Inappropriate practices in prescribing:
Who decides and how?
CMAJ 1997;156:1696
See response by: P.J. McLeod, R.M. Tamblyn
McLeod and colleagues ("Defining inappropriate practices in prescribing for elderly people: a national consensus panel,", CMAJ 1997;156:385-91 [full text / résumé]) state that dipyridamole should not be prescribed to prevent stroke because it is ineffective for this indication. In this regard, I would like to inform readers of the results of a recent clinical trial.1
In the study, 6602 patients with a mean age of 66.7 years who had had a previous stroke or transient ischemic attack (TIA) were randomly assigned to receive ASA (50 mg daily), modified-release dipyridamole (400 mg daily), a combination of the 2 agents or a placebo. This was a blinded study, and patients were followed for 2 years. The relative reduction in the risk of stroke from taking ASA was 18.1% (p = 0.013), from taking dipyridamole was 16.3% (p = 0.039) and from taking the combination, 37% (p < 0.001), compared with placebo.

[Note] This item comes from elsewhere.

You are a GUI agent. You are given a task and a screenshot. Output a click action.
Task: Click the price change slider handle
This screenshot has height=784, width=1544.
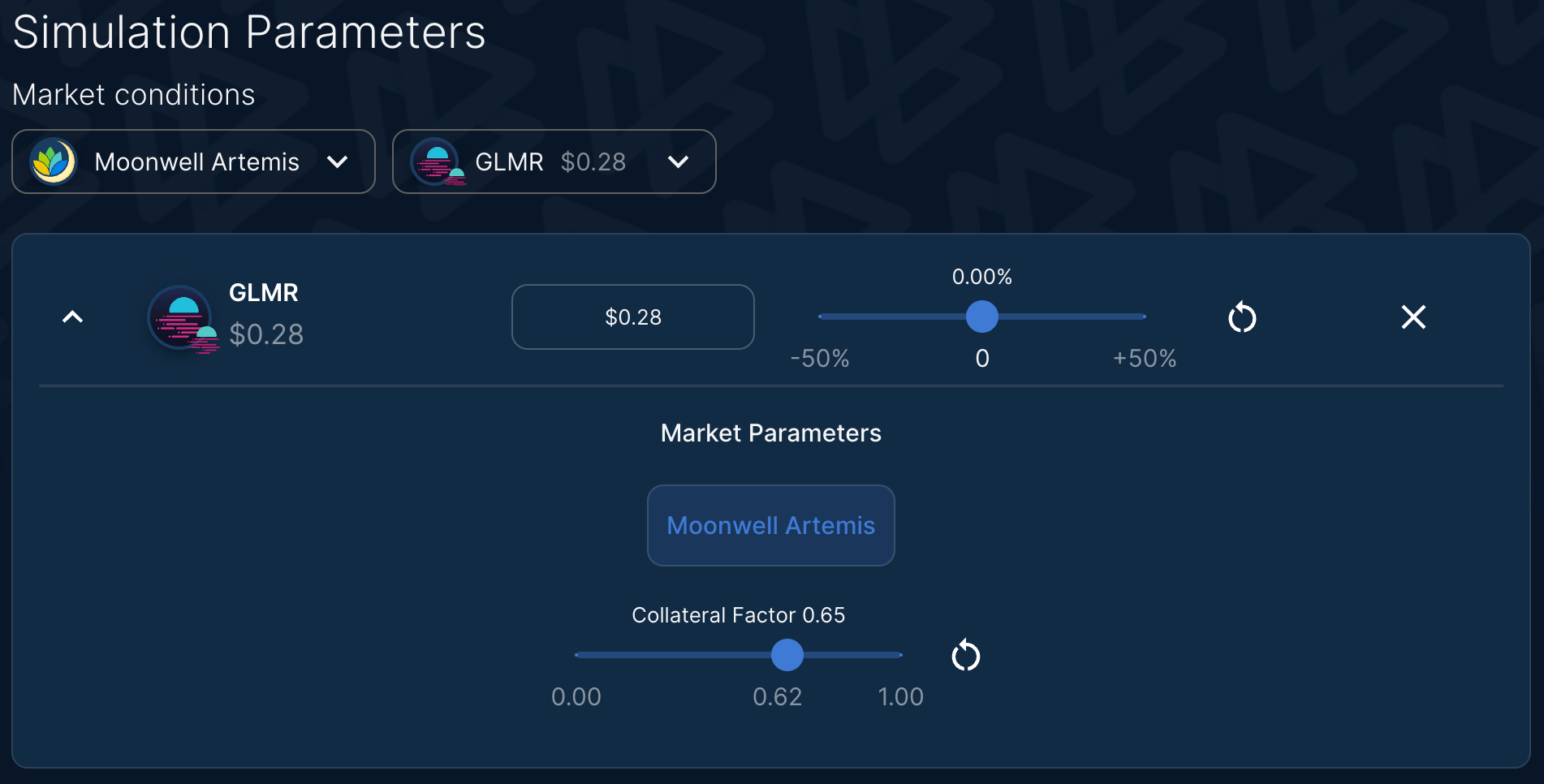(981, 317)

The combination was significantly more effective than either agent alone. The authors concluded that "ASA 25 mg twice daily and dipyridamole, in a modified-release form, at a dose of 200 mg twice daily have each been shown to be equally effective for the secondary prevention of ischemic stroke and TIA; when coprescribed the protective effects are additive, the combination being significantly more effective than either agent prescribed singly; and low-dose ASA does not eliminate the propensity for induced bleeding."
The formulation of dipyridamole used in this study is not available in Canada, and stroke prevention is not an approved indication for this product in this country.
Frederick Vickerson, PhD
Head
Medical Services
Boehringer Ingelheim (Canada) Ltd.
Burlington, Ont.
Reference
- Diener H, Cunha L, Forbes C, et al. European Stroke Prevention Study 2: dipyridamole and acetylsalicylic acid in the secondary prevention of stroke. J Neurol Sci 1996;143:1-13.